No rules framed for all-India NRC; in Assam it was SC-mandated: PM Narendra Modi

 Prime Minister Narendra Modi on Sunday joined BJP’s spirited response to the aggressive anti-CAA agitation by seeking to uncouple the proposed National Register of Citizens (NRC) with changes in the Citizenship Act, and launched a ferocious attack on Congress and its allies for inflaming passions by spreading “rumours and lies”.
Addressing a massive gathering to kick off BJP’s campaign for the forthcoming assembly polls in Delhi, PM Modi sought to allay fears that his government would implement NRC to derecognise Muslims as citizens and evict them.

Calling the allegation an “evil lie” being spread to cause havoc in the country, the PM said, “NRC has not been brought before Parliament. It has not been discussed in the cabinet. I can assure 130 crore Indians that since 2014, when our government was formed, the term NRC has not figured in any discussion in the government.

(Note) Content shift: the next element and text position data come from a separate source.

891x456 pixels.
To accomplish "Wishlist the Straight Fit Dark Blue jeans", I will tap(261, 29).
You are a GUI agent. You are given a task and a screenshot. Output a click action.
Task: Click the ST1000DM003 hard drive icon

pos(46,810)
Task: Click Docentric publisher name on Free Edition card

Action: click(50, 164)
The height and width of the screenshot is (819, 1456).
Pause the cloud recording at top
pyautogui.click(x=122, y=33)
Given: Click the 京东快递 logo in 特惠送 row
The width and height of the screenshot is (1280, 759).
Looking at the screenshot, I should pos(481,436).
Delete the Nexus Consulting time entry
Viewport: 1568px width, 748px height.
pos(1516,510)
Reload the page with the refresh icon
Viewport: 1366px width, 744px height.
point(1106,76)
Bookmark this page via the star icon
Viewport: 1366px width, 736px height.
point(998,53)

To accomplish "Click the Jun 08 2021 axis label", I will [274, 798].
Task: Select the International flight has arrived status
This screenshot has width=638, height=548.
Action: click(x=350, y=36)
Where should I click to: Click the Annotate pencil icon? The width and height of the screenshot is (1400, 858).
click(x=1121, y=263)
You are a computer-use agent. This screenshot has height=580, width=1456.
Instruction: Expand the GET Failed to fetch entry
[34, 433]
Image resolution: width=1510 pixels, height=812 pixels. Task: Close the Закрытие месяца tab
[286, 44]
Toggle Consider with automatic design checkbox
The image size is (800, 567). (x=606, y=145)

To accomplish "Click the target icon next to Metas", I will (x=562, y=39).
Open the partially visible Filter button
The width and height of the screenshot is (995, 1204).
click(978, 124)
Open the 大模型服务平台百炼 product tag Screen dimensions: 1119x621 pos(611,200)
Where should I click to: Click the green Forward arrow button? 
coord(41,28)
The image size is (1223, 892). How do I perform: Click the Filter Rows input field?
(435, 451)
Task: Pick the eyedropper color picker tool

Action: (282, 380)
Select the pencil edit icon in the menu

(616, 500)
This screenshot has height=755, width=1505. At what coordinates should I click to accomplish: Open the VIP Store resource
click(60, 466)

Modi’s speech at once marked an outreach to Muslims, a defence of CAA and an onslaught on the urban educated elite, whom he derided as “urban Naxals”.
Modi didn’t rule out NRC. He drew a distinction between “refugees” who came to India because of religious persecution in Pakistan and other neighbouring countries and “infiltrators”. There were enough hints in his 100-minute speech that the promise of non-discrimination was meant only for Indian Muslims “whose ancestors were the offspring of mother India”.
Protests against CAA engineered by rivals: PM Modi
Yet, his remarks seemed to be at variance with home minister Amit Shah’s recent assertion in Parliament about the imminence of a countrywide NRC.
NRC and CAA constituted a huge chunk of the speech, another trademark oratorical performance that covered all the bases. Even as the PM dwelt on NRC, the core ingredient of Muslim restiveness, he struck a defiant note on the controversial changes in the Citizenship Act. He said CAA was meant to fulfil the promise made by Gandhiji and others to provide shelter to Hindus and Sikhs who faced religious persecution in Pakistan.
“I want to ask Congress and their allies what have they got against those who have escaped to India to save their faith and their women and daughters from being forcibly abducted and converted and married against their will?” he asked.
Modi mocked the declarations of opposition CMs that they would not implement CAA by saying they were not empowered to block its implementation. He debunked as false propaganda the claim of some opposition parties that the new Citizenship Act would open the floodgates for refugees from Bangladesh, Pakistan and Afghanistan.
Significantly, the PM made a specific mention of Dalit leaders like Bhim Army’s Chandrashekhar Azad for opposing CAA. “I pity them. I wish they had taken care to realise that many of the beneficiaries are Dalits who came here because of the discrimination they had to endure. It is a pity that an opportunity to shame Pakistan globally for its treatment of religious minorities has been frittered away for partisan political expediency,” he said.